:: Artikel
Lain-Lain (3) tentang Economy


KONSUMSI

Apa yang dimaksud dengan Konsumsi?
Dilihat dari arti Ekonomi, konsumsi adalah setiap tindakan untuk mengurangi atau menghabiskan guna ekonomi suatu benda.
Contoh: memakan makanan, memakai baju, mengendarai sepeda motor, menempati rumah.

Mengapa Manusia Mengkonsumsi sesuatu?
Tujuan dari konsumsi adalah untuk memenuhi kebutuhan manusia dan memperoleh kepuasan dari pemenuhan tersebut. Sedangkan orang, badan usaha, atau organisasi yang memakai, menggunakan, mengurangi atau menghabiskan guna ekonomi suatu benda disebut sebagai konsumen.

Teori Konsumsi
Setiap orang atau keluarga mempunyai skala kebutuhan yang dipengaruhi oleh pendapatan. Kondisi pendapatan seseorang akan mempengaruhi tingkat konsumsinya. Makin tinggi pendapatan, makin banyak jumlah barang yang dikonsumsi. Sebaliknya, makin sedikit pendapatan, makin berkurang jumlah barang yang dikonsumsi. Bila konsumsi ingin ditingkatkan sedangkan pendapatan tetap, terpaksa tabungan digunakan akibatnya tabungan berkurang.
Dapat dicontohkan, misalnya seorang siswa diberikan uang saku oleh orang tuanya sebulan Rp. 100.000. Dia harus bisa mengatur keuangan tersebut agar cukup untuk satu bulan, mulai untuk uang transport, untuk jajan, membeli alat-alat tulis dan menyisihkan untuk menabung, diluar dari uang sekolah tentunya. Bila ternyata suatu ketika uang yang Rp. 100.000 tersebut tidak cukup, maka ia dapat menggunakan tabungannya untuk memenuhi keperluannya yang masih kurang.
::::
:: Cuplikan Daftar
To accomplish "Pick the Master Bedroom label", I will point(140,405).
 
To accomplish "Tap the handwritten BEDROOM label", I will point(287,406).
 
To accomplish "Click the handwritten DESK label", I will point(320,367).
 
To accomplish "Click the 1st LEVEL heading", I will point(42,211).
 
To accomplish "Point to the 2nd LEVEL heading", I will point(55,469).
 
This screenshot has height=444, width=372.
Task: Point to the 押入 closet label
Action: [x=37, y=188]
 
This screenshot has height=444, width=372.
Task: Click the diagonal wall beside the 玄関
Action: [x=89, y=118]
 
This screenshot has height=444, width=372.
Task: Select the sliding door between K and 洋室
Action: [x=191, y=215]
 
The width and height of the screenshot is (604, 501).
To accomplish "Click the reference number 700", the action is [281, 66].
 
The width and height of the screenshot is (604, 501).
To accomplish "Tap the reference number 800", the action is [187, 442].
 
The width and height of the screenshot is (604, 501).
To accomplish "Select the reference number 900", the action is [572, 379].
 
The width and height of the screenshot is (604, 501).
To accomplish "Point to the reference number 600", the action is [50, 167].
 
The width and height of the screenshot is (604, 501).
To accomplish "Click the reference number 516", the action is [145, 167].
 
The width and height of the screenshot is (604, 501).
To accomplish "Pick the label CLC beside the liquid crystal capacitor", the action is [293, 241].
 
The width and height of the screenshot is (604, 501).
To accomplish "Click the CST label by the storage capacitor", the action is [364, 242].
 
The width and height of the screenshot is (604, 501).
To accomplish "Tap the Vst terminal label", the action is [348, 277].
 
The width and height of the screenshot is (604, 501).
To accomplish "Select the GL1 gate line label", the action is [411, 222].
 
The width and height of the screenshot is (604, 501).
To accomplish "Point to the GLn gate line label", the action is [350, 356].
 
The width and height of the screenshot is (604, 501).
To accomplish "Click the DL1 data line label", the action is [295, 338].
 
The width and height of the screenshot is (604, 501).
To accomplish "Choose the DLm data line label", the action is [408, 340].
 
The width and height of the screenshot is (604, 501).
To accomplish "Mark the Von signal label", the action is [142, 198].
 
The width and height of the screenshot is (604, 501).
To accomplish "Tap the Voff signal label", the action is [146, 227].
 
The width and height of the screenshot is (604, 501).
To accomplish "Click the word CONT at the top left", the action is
::::
Tujuan Latihan
Lanjutkan artikel tentang konsumsi di atas dari kalimat terakhirnya.

Hasil Latihan
Demikian pula kemampuan untuk investasi, bila tingkat bunga tinggi masyarakat terdorong untuk lebih banyak menabung dan mengurangi konsumsi. Sebaliknya, bila tingkat bunga rendah orang lebih cenderung menaikkan konsumsi.
Contoh sederhananya, pada saat terjadi krisis moneter tahun 1999 orang berlomba-lomba untuk menarik uangnya dari bank dengan alasan untuk memenuhi kebutuhan hidup. Untuk mengatasi hal ini pemerintah mengeluarkan kebijakan dengan menaikkan nilai suku bunga bank dengan harapan orang akan tergoda untuk menabungkan kembali uangnya ke bank karena tingkat suku bunga yang besar.

Apa yang dimaksud dengan Perilaku Konsumen?
Perilaku permintaan konsumen terhadap barang dan jasa akan dipengaruhi oleh beberapa faktor, diantaranya: pendapatan, selera konsumen, dan harga barang, disaat kondisi yang lain tidak berubah (ceteris paribus). Perilaku konsumen ini didasarkan pada Teori Perilaku Konsumen yang menjelaskan bagaimana seseorang dengan pendapatan yang diperolehnya, dapat membeli berbagai barang dan jasa sehingga tercapai kepuasan tertentu sesuai dengan apa yang diharapkannya.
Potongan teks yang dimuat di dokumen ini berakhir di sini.